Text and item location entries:

+ + + +

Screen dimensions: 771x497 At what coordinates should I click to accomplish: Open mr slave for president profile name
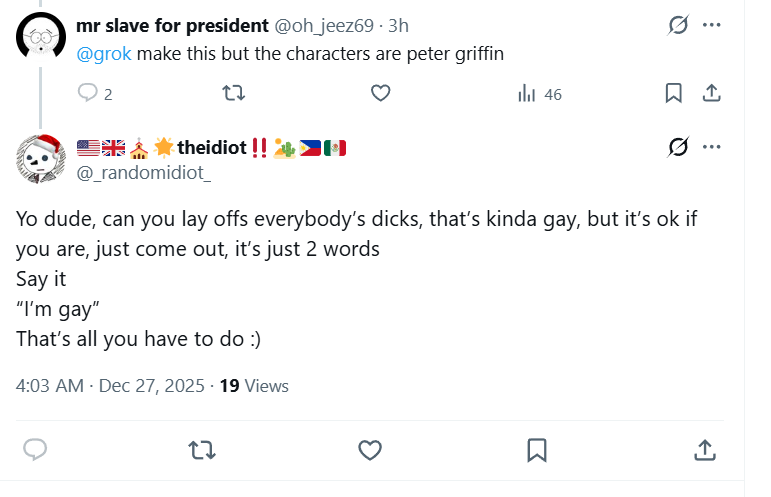tap(172, 25)
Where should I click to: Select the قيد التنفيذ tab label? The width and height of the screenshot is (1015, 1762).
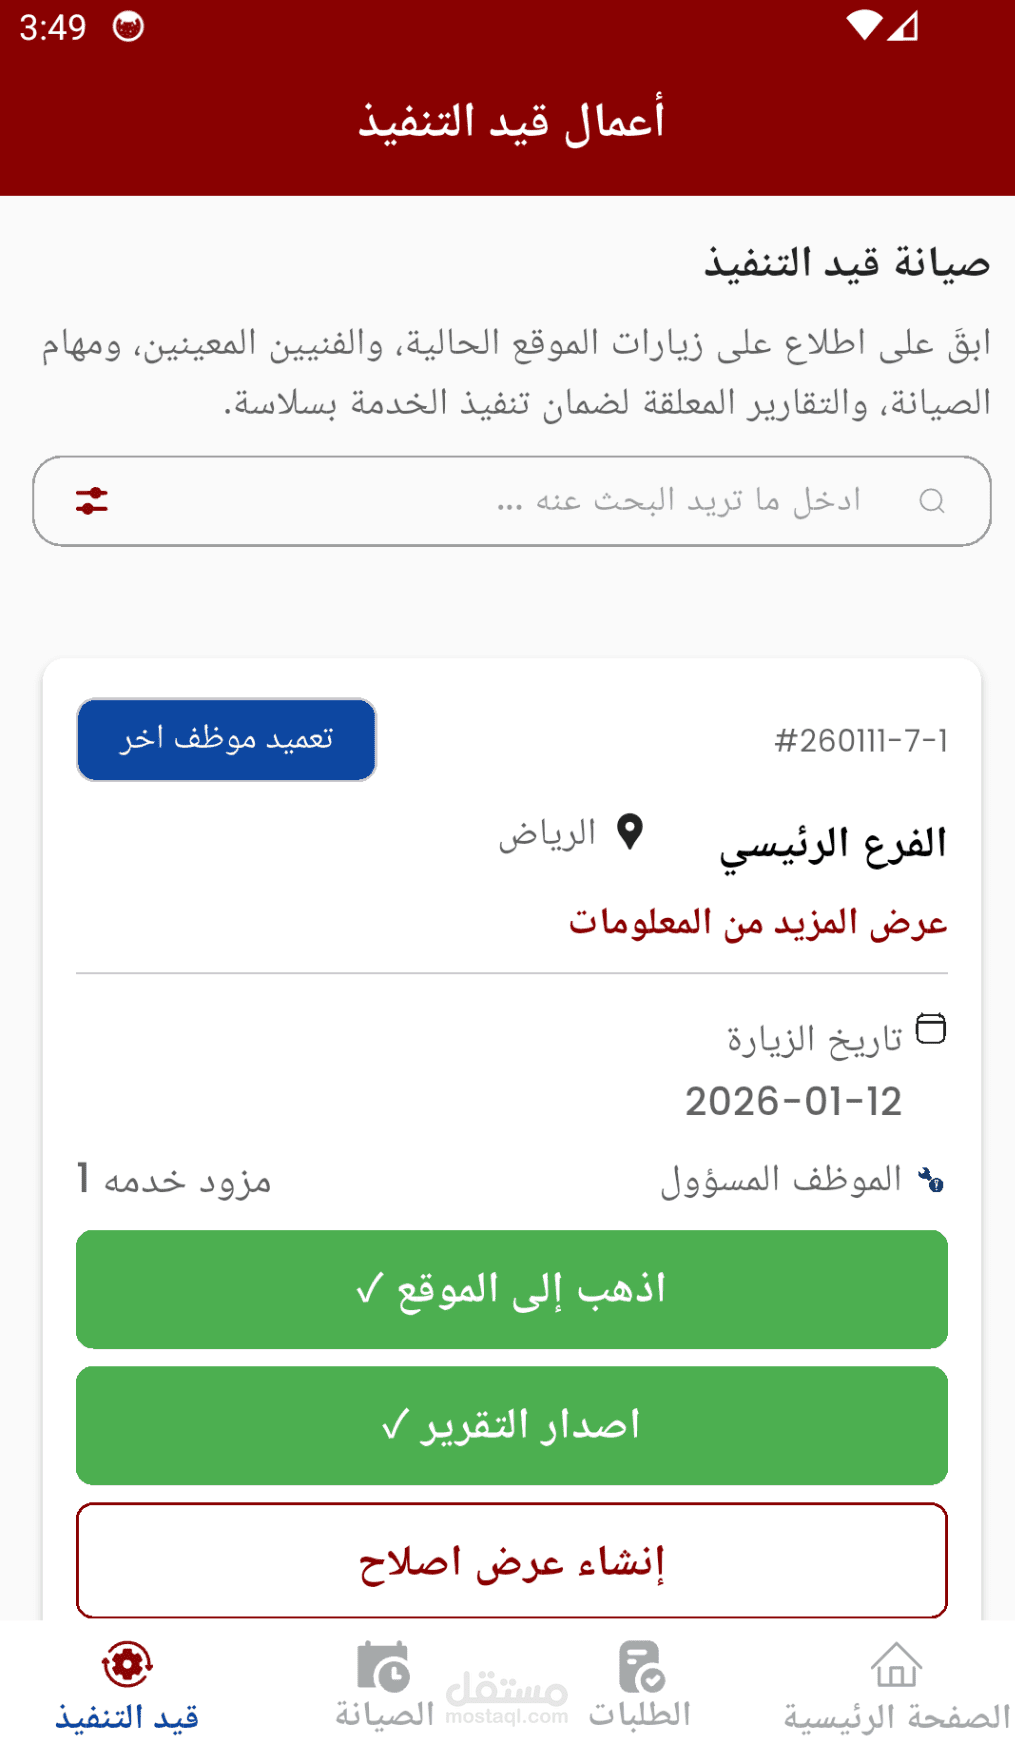[127, 1717]
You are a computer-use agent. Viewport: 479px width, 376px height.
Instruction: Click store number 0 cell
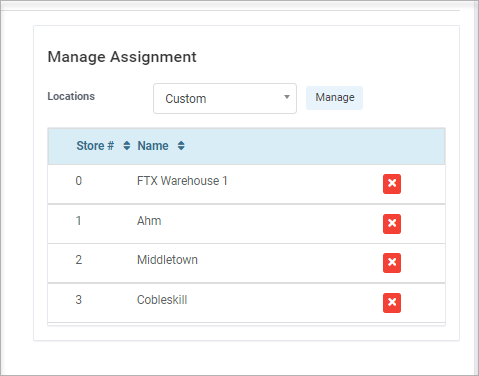[x=79, y=181]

+ + + +

• GIVEN INSTRUCTION:
Recast the stretch of items from the line containing "Where should I" through the end of the items as a numbered list, skipping blank lines. Leave the pictures out of your list.

• TASK ANSWER:
1. Where should I click to: Select the قيد التنفيذ tab label? The width and height of the screenshot is (1015, 1762).
2. [127, 1717]
3. You are a computer-use agent. Viewport: 479px width, 376px height.
4. Instruction: Click store number 0 cell
5. [x=79, y=181]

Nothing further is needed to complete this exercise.